• Written task
Please reproduce, word for word, the lines of the records starting with the line that contains "You are a GUI" and going on through the line that contains "point(1793,384)". Leave out the pictures and give nothing else.

• Data provided

•••••

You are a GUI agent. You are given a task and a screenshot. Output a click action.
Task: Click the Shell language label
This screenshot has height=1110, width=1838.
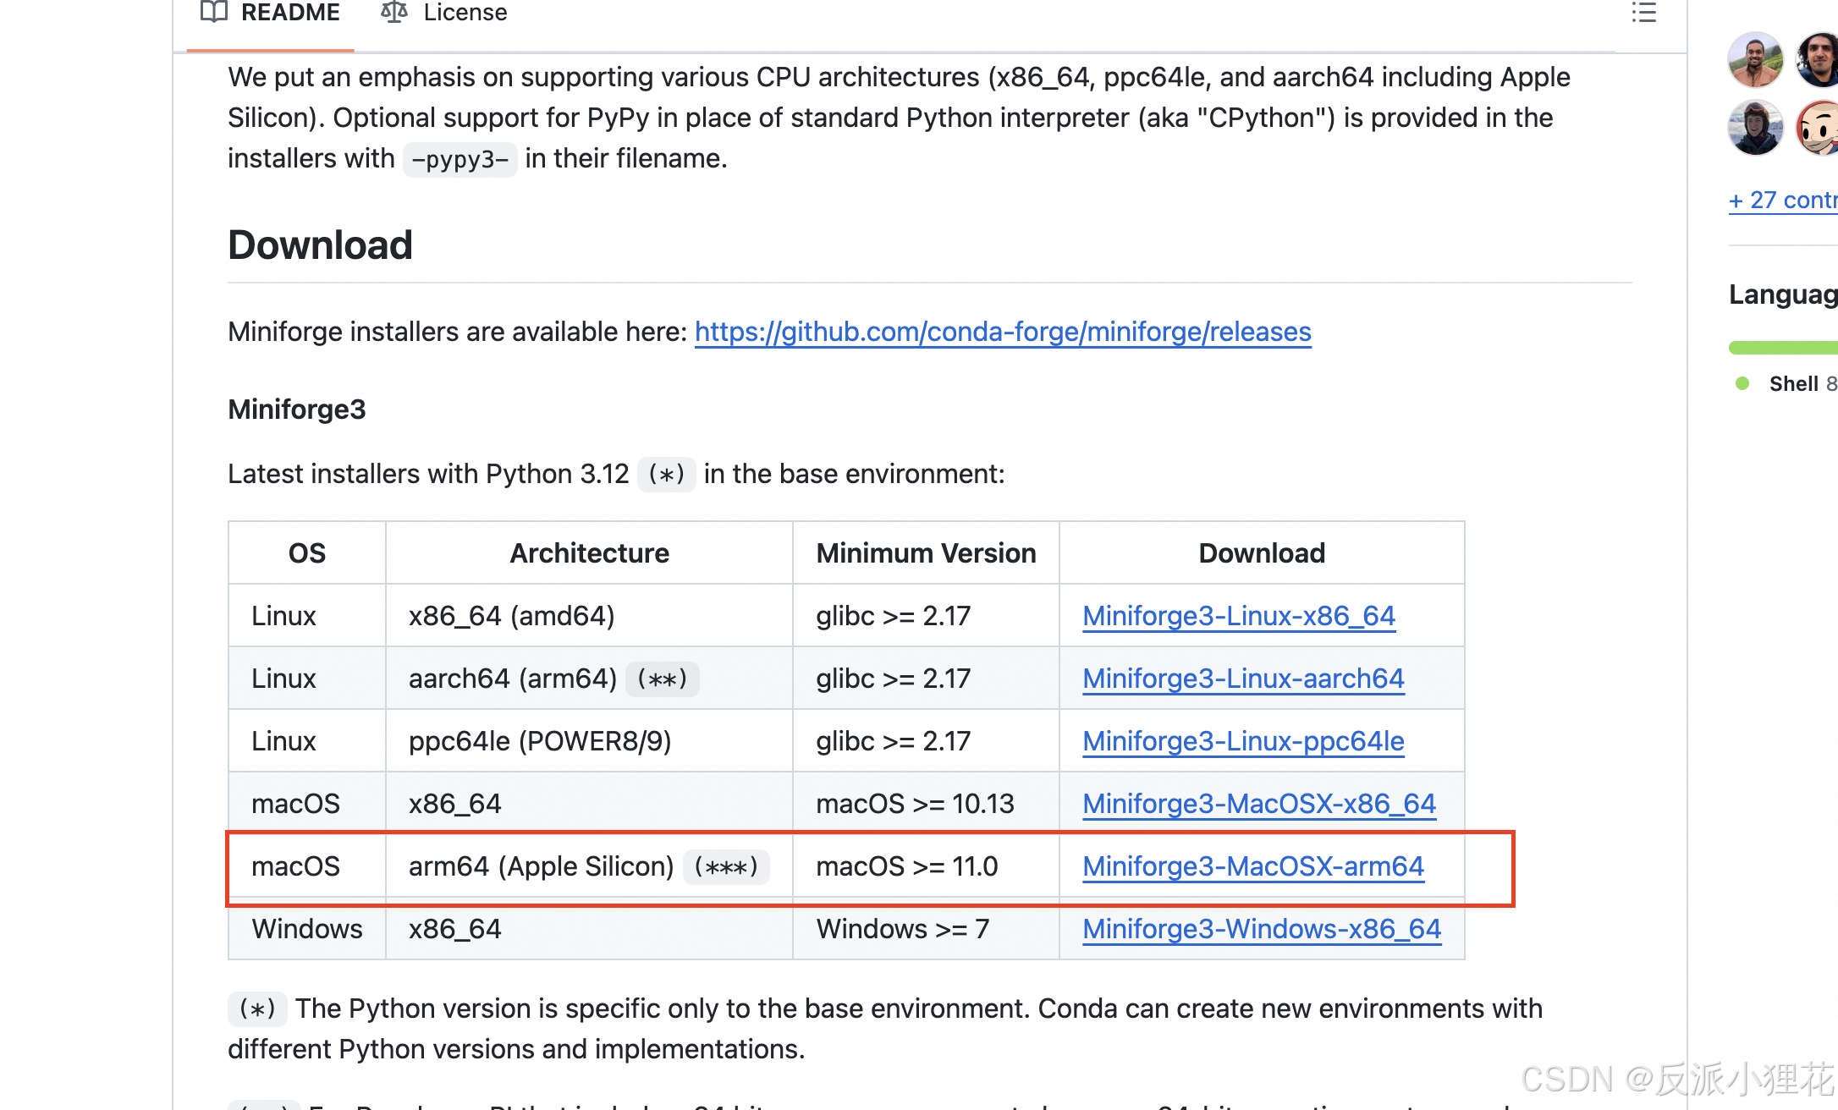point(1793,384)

•••••

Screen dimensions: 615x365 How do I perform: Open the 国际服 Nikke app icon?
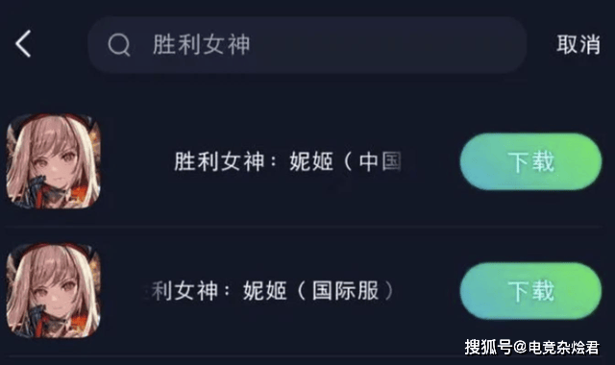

•••••

• Response to this exercise
You are a GUI agent. You are given a task and a screenshot. Output a click action.
Task: Click the Shell language label
This screenshot has height=1110, width=1838.
point(1793,384)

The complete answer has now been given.